廊下の左右の壁には、金具がそれぞれ六か所ずつ高さを変えて取りつけられており、小魔女たちは金具に張られた六本のゴム紐に引っ掛かったのだった。
「これでぶっ壊して差し上げますわ。ふふふっ……」
教室側の金具の下で待機していた白い服を着た女の子の式神が、大きなハンマーを肩に担ぎ、不敵な笑みを浮かべながら、倒れている小魔女たちに向かってゆっくり歩いて行った。
「まあ! 白ちゃんったら怖いこと言うのね……。間違って小魔女さんたちを壊さないでね」
窓側の金具の下で待機していた緑色の服を着た女の子の式神は、白い服の式神の発言に驚いた顔を見せながら、大きなハンマーを肩に担ぎ、倒れている紫色の髪の小魔女に近づいていった。白い服の式神が紫色の髪の小魔女に向かって言った。
「わたくしたちもみじ式神戦隊の式神は、霊力を物質化して色々な道具を出すことができますのよ。このハンマーのようにね。さあ緑ちゃん、行きますわよ!」
白い服の式神の合図で、二体の式神はハンマーを頭上に大きく振りかぶると、望遠鏡を交互に叩いて粉々に破壊した。それを見た紫色の小魔女は上半身を起こし、目を見開いて叫んだ。
「望遠鏡が! これじゃあ幽霊がどこにいるかわからない!」
「さくら殿、今麻呂が助けるから、しばしお待ち給う」
油を撒いた青い服の長身の式神は、大きなハサミを出現させると、さくらに巻きついていた光の線を切っていき、さくらは笑顔で起き上がった。
「ありがとう、みんな! みんなのお陰で助かったよっ!」
もみじが命じたミッションを完了した五体の式神は、笑顔でさくらに手を振ると、人の形の紙の姿に戻って燃え上がり、消えてしまった。
「魔女エカテリーナ様に報告だ! 毛ばたきよ、こっちに来て!」
六人の小魔女は空飛ぶ毛ばたきを自分のそばに呼び寄せると、それに跨り、凄いスピードで廊下の奥に向かって飛んで行った。
「待ってよーっ!」
赤い髪の小魔女も、魔法の掃除機を抱えながら慌てて毛ばたきに跨ると、六人の小魔女を追って飛び去った。

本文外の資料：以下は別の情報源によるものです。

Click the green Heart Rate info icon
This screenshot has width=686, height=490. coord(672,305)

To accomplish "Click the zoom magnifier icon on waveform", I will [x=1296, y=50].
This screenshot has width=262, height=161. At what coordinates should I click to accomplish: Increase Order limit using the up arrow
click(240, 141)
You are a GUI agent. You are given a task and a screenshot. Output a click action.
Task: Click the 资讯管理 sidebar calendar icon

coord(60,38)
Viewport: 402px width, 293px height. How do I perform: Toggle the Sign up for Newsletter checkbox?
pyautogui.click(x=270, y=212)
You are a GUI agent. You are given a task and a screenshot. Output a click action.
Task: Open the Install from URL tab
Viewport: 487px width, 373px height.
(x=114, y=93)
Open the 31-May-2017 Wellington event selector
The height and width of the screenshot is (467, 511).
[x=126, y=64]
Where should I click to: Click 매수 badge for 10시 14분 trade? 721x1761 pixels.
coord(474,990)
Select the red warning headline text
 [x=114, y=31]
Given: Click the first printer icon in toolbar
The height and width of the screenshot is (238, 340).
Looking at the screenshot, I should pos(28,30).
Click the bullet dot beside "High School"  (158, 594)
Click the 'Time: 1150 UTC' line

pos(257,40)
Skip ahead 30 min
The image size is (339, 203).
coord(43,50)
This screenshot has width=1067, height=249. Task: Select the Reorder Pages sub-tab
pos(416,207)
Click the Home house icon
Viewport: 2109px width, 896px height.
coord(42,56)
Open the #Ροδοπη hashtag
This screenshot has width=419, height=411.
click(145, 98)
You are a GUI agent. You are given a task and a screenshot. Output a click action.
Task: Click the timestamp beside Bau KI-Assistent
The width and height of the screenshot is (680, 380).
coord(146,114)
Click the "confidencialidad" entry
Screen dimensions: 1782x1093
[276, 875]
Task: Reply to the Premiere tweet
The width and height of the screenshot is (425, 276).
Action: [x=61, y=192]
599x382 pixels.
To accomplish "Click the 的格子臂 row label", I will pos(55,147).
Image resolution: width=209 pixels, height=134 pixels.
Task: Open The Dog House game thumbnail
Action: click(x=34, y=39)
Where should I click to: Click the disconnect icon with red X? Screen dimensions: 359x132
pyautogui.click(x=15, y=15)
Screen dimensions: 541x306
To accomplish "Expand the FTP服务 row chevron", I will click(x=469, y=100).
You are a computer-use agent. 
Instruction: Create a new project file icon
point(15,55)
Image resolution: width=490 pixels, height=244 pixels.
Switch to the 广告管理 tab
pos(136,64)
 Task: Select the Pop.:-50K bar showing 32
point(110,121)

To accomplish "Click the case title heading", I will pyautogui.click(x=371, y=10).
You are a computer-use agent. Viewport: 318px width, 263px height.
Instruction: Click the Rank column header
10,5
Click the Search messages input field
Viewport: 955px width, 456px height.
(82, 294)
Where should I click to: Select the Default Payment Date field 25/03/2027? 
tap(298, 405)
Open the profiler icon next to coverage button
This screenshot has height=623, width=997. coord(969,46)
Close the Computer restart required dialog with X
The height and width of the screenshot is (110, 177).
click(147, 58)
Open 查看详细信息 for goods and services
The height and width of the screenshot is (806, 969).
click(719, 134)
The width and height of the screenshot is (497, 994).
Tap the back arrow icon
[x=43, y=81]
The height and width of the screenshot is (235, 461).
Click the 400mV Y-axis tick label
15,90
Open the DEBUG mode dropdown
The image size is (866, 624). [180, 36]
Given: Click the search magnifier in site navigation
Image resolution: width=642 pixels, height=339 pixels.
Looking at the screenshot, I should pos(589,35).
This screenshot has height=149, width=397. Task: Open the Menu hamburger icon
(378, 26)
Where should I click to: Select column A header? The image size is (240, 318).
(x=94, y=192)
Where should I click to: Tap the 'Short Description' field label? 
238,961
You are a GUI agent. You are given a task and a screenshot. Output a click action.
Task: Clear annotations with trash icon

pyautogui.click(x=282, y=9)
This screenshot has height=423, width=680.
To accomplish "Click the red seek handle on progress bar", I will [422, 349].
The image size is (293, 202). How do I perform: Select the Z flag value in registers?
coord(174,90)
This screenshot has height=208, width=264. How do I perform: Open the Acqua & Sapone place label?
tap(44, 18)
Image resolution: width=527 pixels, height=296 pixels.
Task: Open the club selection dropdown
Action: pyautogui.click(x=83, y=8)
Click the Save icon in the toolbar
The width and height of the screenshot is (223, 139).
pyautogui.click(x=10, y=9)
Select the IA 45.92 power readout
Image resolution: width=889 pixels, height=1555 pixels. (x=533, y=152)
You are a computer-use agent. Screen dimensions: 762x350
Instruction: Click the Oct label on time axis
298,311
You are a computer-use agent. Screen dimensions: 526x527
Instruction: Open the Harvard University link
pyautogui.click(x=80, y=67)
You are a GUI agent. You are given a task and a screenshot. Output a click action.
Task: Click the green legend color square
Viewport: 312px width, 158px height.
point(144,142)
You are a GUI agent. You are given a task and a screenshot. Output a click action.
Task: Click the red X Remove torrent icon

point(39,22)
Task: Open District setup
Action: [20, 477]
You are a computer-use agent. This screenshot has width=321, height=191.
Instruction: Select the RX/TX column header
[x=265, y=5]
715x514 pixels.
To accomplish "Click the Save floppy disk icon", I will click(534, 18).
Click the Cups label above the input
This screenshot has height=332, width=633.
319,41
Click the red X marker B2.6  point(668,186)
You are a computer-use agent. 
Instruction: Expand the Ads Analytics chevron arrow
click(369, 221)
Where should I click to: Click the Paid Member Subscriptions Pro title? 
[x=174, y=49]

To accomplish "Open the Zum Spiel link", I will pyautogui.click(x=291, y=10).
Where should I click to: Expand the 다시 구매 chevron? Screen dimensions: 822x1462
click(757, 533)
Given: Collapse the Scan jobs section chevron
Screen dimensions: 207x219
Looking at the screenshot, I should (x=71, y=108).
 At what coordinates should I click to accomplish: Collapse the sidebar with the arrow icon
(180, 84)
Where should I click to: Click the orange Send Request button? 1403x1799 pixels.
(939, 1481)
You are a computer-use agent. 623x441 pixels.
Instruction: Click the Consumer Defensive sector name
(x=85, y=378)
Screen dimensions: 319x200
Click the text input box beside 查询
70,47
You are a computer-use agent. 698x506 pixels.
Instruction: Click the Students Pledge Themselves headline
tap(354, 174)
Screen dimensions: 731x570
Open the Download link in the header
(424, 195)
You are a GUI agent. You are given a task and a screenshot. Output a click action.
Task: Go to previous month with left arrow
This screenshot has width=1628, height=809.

一面が湖になったグラウンドでは、もみじが鏡太朗とライカに作戦を伝えていた。
「奴が起き上ったら、ライちゃんは奴の注意を引きつけて土の塊を発射させ続けてくれ。奴は体が小さくなるが、周りは一面の湖水だ。土の補充ができねー。そこに鏡太朗が突っ込んでいく」
「もみじさん、待って。こんな水の中じゃあ思うように動けないよ。突っ込むなんて……」
「いいか、鏡太朗。この水は全て幻だ」
「え? だって、さっき本当に溺れそうに……」
「おめぇの脳が、本当に水があるかのように反応しているだけだ。いいか、意識を集中して、幻に過ぎない水の奥にある地面を見るんだ。そうすれば、術は解ける。おめぇが奴に十分近づいた時、あたしは術を解く。奴はここがグラウンドの地面の上だと認識して、グラウンドの土を腹の中に補充し始めるだろう。鏡太朗、おめぇはその時、霹靂之大麻を奴の腹の中に突っ込んで、奴の体の中で雷を放て。これは賭けだが、体の内側で雷を放てば奴を倒せるかもしれねー」
「もみじさん、俺、霹靂之大麻を発動させることができなかったんだ……」
「これに失敗すれば全てが終わりだ。さくらの危機に、あたしが駆けつけることもできなくなる。おめぇの一撃に全てがかかっているんだ。頼む、極めてくれ!」
『そ、そうだ。さくらは今危険な状況なんだ。もみじさん、本当はさくらのことに集中したいはずなのに……。
よし! 俺の全てを懸けてここで極めるんだ! もみじさんにさくらを守ってもらうんだ!』
鏡太朗は背中から霹靂之大麻を取り出した。霹靂之大麻を握る手には力がこもり、目には闘志が漲っていた。